User Experience vs Worker Implementation

From the worker perspective: All jobs are processed identically through the job queue system.

User experience differences are handled by the frontend:

  • Wait for results: Frontend polls job status until completion (basic discovery)
  • Background processing: Frontend shows "processing in background" and notifies when done (document collection, OCR, chunking)

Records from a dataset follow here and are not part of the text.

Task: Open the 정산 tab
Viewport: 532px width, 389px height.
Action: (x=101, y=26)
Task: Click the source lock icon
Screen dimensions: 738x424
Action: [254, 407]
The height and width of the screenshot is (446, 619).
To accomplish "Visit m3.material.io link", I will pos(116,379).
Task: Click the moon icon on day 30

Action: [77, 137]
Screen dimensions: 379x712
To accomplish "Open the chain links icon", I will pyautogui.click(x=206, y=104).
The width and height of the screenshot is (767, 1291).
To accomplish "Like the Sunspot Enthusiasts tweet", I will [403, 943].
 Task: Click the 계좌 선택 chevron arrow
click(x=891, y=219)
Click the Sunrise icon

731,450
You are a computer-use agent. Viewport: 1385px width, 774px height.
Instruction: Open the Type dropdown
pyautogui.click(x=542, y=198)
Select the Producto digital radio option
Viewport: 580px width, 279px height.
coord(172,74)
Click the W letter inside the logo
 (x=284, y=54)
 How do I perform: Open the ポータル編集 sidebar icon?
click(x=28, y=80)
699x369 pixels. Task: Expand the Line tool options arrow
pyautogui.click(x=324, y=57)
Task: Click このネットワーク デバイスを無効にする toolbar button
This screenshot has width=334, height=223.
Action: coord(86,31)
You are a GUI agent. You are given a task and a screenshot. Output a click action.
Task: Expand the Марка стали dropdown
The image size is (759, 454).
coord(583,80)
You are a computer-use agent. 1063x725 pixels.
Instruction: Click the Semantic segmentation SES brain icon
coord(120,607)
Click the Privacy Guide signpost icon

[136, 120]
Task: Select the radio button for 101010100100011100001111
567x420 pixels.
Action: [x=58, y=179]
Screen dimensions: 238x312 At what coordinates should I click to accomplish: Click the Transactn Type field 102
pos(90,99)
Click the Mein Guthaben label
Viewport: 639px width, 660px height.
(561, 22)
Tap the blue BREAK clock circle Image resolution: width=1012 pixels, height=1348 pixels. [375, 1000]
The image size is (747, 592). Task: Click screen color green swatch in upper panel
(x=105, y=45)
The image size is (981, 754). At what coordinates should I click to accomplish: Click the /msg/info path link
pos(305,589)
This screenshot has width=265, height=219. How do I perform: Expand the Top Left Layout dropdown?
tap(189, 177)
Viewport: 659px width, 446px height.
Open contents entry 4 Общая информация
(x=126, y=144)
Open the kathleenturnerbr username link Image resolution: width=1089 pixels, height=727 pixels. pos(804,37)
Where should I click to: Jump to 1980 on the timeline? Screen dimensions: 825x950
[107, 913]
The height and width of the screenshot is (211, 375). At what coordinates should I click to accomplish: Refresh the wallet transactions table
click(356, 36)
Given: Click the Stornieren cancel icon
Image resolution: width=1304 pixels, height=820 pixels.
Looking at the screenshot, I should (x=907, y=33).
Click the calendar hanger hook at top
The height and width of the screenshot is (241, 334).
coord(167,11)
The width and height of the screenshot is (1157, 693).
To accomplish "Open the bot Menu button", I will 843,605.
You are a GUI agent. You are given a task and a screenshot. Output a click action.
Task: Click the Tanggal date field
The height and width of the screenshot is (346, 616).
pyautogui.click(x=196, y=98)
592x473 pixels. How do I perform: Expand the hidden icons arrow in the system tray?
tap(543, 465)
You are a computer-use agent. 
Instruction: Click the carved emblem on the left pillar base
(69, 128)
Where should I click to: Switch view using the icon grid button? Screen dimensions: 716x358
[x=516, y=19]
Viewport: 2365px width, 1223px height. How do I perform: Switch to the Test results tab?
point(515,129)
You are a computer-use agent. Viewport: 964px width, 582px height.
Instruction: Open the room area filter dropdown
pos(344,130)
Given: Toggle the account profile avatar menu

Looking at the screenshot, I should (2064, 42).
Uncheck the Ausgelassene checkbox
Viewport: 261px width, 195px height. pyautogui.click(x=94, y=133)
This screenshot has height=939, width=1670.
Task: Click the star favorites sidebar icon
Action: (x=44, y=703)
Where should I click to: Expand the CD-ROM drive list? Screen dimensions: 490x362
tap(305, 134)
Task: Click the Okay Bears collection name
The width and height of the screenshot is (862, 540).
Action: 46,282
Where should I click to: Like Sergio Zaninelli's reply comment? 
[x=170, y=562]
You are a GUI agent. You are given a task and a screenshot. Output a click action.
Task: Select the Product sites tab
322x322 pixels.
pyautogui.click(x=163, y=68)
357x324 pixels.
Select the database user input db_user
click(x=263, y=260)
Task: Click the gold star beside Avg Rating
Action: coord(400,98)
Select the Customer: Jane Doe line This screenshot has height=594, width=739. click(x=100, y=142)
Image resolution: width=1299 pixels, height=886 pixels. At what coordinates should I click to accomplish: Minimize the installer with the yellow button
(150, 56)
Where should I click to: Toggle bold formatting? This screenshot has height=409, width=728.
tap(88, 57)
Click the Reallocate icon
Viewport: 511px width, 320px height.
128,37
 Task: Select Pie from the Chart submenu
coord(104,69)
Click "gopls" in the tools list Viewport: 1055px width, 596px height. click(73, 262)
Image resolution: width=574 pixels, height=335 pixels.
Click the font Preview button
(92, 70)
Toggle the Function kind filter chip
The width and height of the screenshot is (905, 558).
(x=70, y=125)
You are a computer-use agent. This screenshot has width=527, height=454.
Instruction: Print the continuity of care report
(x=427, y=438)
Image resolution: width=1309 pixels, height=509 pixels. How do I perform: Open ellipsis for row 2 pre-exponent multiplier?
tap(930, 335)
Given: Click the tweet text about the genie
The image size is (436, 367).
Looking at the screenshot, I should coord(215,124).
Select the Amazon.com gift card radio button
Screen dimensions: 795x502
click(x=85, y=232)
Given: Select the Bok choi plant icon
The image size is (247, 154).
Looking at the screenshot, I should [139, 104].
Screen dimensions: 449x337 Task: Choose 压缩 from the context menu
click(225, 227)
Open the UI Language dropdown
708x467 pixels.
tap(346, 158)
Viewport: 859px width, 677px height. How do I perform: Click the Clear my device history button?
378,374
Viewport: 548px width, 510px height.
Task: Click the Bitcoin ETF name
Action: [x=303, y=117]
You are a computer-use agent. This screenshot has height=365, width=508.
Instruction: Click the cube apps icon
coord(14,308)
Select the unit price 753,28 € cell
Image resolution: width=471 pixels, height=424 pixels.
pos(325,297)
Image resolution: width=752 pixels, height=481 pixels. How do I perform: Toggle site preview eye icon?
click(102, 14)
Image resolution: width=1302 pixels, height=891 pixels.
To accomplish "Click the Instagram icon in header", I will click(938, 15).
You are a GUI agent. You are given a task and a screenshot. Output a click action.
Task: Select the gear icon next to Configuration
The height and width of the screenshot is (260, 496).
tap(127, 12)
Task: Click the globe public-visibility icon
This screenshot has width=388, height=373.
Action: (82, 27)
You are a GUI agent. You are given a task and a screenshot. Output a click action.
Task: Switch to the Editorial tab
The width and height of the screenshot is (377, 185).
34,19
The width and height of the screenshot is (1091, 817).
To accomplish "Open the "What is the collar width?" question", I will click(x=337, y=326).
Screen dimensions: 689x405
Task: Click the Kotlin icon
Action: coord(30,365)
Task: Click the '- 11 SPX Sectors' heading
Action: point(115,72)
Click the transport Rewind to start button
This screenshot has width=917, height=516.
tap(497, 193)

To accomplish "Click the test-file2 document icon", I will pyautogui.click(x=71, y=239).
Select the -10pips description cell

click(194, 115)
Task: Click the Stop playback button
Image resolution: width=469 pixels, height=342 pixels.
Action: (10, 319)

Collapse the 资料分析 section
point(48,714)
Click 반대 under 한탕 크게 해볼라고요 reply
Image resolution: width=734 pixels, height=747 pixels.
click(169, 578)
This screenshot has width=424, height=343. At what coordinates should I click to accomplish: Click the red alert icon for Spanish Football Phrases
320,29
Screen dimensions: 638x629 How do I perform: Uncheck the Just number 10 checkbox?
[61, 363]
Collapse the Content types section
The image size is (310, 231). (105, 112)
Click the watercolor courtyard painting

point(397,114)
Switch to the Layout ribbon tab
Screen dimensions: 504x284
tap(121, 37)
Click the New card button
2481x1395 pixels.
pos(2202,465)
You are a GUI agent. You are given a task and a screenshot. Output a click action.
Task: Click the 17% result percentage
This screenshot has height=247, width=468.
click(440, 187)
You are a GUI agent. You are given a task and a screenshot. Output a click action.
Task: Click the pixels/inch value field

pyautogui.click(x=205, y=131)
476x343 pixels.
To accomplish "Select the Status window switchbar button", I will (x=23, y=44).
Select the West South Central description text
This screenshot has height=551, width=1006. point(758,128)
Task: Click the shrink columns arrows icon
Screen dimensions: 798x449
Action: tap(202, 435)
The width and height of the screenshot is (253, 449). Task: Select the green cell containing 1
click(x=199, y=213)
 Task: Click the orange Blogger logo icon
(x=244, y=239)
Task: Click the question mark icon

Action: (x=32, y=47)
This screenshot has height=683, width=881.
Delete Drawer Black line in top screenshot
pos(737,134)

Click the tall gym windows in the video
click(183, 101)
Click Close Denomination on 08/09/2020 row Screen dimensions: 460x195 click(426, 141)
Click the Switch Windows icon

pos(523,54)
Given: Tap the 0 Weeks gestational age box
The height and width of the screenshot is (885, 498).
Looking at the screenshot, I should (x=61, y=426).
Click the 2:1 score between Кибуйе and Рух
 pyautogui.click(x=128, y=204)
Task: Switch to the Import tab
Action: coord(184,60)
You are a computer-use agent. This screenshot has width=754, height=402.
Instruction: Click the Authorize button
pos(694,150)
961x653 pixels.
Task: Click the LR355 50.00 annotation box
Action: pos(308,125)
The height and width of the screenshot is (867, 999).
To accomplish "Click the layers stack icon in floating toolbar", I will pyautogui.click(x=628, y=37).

Workers are completely unaware of how the frontend presents the job to users.

Implementation Benefits

Observability

  • Complete visibility into system state through database queries
  • Real-time monitoring of all job processing
  • Historical analysis of performance and error patterns across all worker types

Recovery and Debugging

  • Granular recovery - restart individual failed jobs
  • Complete audit trail of all processing steps
  • Manual intervention capabilities through database updates
  • Failed jobs remain in queue for retry

Scalability

  • Linear scaling - add workers without coordination overhead
  • Natural load balancing through database polling
  • No inter-worker communication or state synchronization needed
  • Each worker type can be scaled independently

Reliability

  • Single point of truth eliminates consistency problems
  • Atomic database operations ensure data integrity
  • Worker failures don't corrupt system state
  • Failed jobs remain in queue for retry

Trade-offs and Considerations

Performance Overhead

  • Additional database round-trips between job steps
  • Serialization/deserialization of intermediate results
  • Acceptable cost for operational benefits

Database Load

  • Constant polling creates steady database traffic
  • Requires proper indexing and connection pooling
  • Database becomes critical system component

Complexity

  • Requires building job scheduling and coordination infrastructure
  • More complex than simple in-memory processing
  • Justified by reliability and observability requirements

This philosophy prioritizes reliability, observability, and operational simplicity over raw performance, providing a consistent pattern for all types of processing workflows.